## TASKS FOR THIS EXERCISE
A. What three categories of preparedness for companies does Katie Moussouris discuss in the conference recap?
B. Rewrite the conference recap beginning at "HOSTS - What" and ending after "these processes accessed?", switching each "users" to "employees".

## READING TEXT
———
HOSTS - What hosts are they accessing? How often are these hosts accessed?
PROCESSES - What processes are users running on those hosts? How often are these processes accessed?
Using the UHP model, Tim took us through an example event where a user was logging in from outside of the United States for the first time. While this event in and of itself would raise the profile of the event, the Incident Response team would look at the Hosts being accessed and what kind of Processes and the classification of data being accessed. In other words, UHP looks at the totality of the event and does not rely on one factor for Incident Response reaction to an event.
In the Research track, Katie Moussouris' “When Bug Bounties Attack!” was a cautionary but ultimately encouraging discussion of the considerations and preparations needed before participating in a bug bounty program. Katie discussed the three categories of preparedness for companies: Basic, Advanced and Expert. Some of the characteristics Katie indicated exhibited by each stage of preparedness are below.
BASIC - Executive support at a minimum is needed, with a defined method to receive vulnerability reports, and an established internal bug database to track fixes to resolution. This group has the ability to receive vulnerability reports in a verifiable format (webpage or signed email). Incentives which might be appropriate at this level: SWAG, with a promise of no legal action for bug bounty submitters.
———
## DATASET EXCERPTS
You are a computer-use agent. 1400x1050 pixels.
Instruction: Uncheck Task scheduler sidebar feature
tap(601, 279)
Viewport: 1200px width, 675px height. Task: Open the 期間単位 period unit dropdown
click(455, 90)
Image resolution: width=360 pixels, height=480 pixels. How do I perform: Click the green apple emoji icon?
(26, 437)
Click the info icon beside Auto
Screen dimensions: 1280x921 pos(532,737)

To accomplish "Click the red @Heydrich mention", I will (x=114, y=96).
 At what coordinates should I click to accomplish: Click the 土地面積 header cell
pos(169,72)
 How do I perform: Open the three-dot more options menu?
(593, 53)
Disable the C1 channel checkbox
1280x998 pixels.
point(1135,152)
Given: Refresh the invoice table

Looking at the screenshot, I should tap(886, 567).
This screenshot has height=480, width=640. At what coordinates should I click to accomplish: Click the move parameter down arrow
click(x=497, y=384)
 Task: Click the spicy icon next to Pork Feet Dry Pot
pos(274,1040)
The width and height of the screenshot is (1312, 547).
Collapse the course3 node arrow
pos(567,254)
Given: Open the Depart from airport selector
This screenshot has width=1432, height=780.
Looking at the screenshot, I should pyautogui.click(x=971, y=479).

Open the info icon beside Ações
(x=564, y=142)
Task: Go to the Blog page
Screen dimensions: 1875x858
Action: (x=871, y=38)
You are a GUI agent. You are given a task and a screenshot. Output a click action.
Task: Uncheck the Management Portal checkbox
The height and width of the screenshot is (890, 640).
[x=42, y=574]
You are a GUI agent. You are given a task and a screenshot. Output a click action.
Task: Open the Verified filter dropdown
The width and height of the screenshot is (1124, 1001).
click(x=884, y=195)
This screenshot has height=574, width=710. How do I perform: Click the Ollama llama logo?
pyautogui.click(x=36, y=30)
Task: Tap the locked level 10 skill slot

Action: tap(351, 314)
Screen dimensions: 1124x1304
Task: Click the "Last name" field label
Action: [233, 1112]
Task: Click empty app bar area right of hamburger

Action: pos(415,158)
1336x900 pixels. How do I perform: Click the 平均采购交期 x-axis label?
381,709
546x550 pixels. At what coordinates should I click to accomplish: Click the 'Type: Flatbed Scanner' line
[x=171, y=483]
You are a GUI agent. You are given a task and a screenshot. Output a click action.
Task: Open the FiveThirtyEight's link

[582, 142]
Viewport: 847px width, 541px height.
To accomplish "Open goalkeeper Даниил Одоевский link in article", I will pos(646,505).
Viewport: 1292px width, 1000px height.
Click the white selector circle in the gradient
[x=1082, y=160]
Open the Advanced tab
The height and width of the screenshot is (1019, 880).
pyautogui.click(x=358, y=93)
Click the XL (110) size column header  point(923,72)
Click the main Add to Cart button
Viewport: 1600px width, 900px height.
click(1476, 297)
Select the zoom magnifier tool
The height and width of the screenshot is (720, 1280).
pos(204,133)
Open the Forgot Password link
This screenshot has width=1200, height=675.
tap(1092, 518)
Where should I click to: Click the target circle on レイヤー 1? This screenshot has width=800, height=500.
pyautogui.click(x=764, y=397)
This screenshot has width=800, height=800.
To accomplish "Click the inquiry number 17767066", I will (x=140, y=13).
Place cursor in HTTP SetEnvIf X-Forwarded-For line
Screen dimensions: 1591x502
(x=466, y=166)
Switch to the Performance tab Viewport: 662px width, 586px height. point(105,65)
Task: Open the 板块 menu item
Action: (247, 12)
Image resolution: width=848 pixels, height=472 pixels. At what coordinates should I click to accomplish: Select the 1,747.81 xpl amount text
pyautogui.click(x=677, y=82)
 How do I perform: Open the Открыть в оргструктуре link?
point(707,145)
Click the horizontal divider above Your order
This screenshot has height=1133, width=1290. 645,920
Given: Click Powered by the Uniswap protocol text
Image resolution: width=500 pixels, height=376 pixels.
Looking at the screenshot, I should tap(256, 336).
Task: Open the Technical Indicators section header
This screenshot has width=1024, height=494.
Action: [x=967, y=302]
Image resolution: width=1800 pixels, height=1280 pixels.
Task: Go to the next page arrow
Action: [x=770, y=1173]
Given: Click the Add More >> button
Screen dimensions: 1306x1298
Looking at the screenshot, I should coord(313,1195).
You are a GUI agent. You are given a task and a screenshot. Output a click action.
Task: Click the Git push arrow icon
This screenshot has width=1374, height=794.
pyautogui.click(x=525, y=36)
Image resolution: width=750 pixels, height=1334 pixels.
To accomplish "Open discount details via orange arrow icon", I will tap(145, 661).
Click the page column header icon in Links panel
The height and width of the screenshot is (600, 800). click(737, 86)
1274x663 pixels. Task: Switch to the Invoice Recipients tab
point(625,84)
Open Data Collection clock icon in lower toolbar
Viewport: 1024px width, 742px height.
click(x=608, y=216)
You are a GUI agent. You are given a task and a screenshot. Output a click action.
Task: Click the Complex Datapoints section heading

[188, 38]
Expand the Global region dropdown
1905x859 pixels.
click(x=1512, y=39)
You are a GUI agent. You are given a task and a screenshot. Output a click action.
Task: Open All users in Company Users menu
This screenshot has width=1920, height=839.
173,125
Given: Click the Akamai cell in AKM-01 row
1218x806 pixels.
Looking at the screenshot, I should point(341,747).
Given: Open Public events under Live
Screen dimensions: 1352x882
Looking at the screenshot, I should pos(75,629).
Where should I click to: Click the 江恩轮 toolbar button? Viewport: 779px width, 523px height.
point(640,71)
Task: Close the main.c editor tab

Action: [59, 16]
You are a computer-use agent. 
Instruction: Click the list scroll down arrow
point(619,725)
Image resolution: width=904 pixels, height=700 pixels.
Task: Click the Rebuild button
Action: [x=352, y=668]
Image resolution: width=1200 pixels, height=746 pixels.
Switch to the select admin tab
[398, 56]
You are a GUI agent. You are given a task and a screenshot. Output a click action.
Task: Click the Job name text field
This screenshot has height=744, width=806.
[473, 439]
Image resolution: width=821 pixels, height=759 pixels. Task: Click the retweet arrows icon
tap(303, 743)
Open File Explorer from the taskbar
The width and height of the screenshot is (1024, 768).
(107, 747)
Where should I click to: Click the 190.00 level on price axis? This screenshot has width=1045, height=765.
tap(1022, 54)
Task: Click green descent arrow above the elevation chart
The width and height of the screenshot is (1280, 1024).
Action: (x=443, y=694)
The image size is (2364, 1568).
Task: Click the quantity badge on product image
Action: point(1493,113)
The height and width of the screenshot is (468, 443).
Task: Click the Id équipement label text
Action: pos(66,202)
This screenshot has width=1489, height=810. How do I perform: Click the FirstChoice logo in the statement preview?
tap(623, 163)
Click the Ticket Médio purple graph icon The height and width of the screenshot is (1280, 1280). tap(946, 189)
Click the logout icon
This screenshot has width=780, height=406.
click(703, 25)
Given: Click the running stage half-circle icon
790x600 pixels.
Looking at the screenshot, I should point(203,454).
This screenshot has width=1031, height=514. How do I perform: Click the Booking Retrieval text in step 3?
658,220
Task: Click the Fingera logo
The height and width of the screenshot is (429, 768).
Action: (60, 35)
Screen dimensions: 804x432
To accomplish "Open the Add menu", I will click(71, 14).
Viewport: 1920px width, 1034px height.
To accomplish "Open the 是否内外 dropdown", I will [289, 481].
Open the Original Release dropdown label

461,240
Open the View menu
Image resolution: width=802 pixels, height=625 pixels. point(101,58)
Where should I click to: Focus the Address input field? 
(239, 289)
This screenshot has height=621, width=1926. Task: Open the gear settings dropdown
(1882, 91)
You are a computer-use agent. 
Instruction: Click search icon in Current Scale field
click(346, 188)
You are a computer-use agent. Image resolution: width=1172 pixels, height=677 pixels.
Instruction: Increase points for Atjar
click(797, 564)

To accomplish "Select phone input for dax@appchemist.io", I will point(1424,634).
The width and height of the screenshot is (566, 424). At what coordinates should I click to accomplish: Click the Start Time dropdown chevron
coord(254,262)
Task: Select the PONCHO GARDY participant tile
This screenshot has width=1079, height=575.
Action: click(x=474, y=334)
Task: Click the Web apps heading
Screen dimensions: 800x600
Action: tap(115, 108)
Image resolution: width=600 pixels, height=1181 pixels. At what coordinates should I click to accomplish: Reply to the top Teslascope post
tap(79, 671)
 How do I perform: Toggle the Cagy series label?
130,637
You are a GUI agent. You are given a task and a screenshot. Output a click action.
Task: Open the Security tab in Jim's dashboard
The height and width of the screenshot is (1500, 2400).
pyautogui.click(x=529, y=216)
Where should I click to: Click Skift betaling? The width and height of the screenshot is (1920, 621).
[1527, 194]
———
## TASK SOLUTIONS
A. Basic, Advanced and Expert.

B.
HOSTS - What hosts are they accessing? How often are these hosts accessed?
PROCESSES - What processes are employees running on those hosts? How often are these processes accessed?